If these trends hold, according to an environmental impact report recently issued on the Grand Avenue Project, despite conscientiously blending mixed-use facilities, housing, office spaces, and the area’s multiple public transportation options, downtown traffic is set to mushroom.
“Environmental impact reports are based on current habits, as they have to be,” Harris notes. “But Angelenos can change. Any generalizations about an area this diverse are automatically going to be wrong.” The solution to our traffic woes, Harris believes, could well be to just relax. “If we stop trying to build our way out of it, people will begin to rethink how they can use their own neighborhoods,” he says. Furthermore, the area’s staggering diversity has transplanted millions of new mentalities, a whole new class of people blissfully unaware that Los Angeles looks down on those who ride the bus.

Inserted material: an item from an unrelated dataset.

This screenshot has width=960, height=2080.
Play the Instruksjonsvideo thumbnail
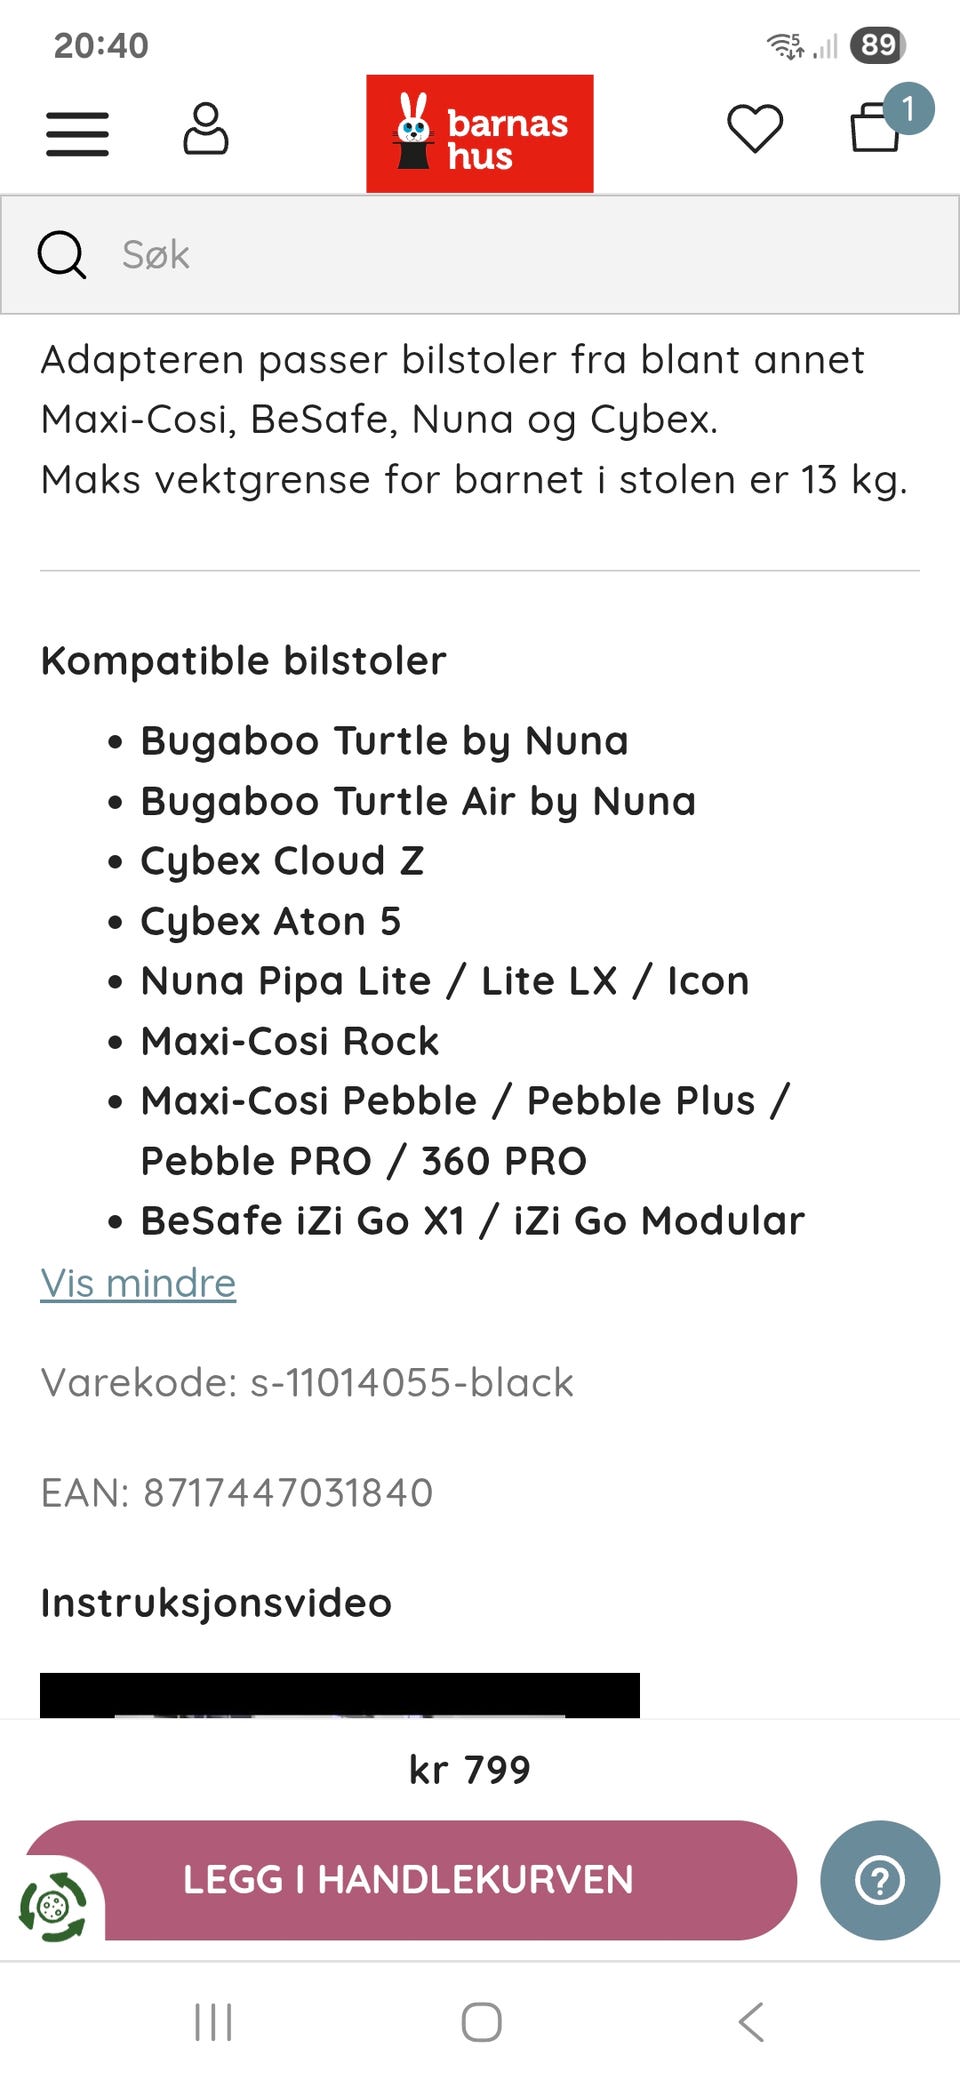click(340, 1695)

In Westlake, MacArthur Park beckons, a worn but nevertheless green patch of relief. Younger, leafier trees are beginning to take hold here, but still, shade comes at a premium in its palm-tree dominated vista. In a tangible way, these palm trees have symbolized Los Angeles’ outdated thinking: they didn’t originate here, nor do they serve much of a function. But illusion is no longer Los Angeles’ major industry.
L.A. is now a global city, an international trendsetter poised to remake its name on ports and trade and as a flashpoint for cross-cultural inspirations. And just like the future itself, L.A. must adapt if it doesn’t want to implode.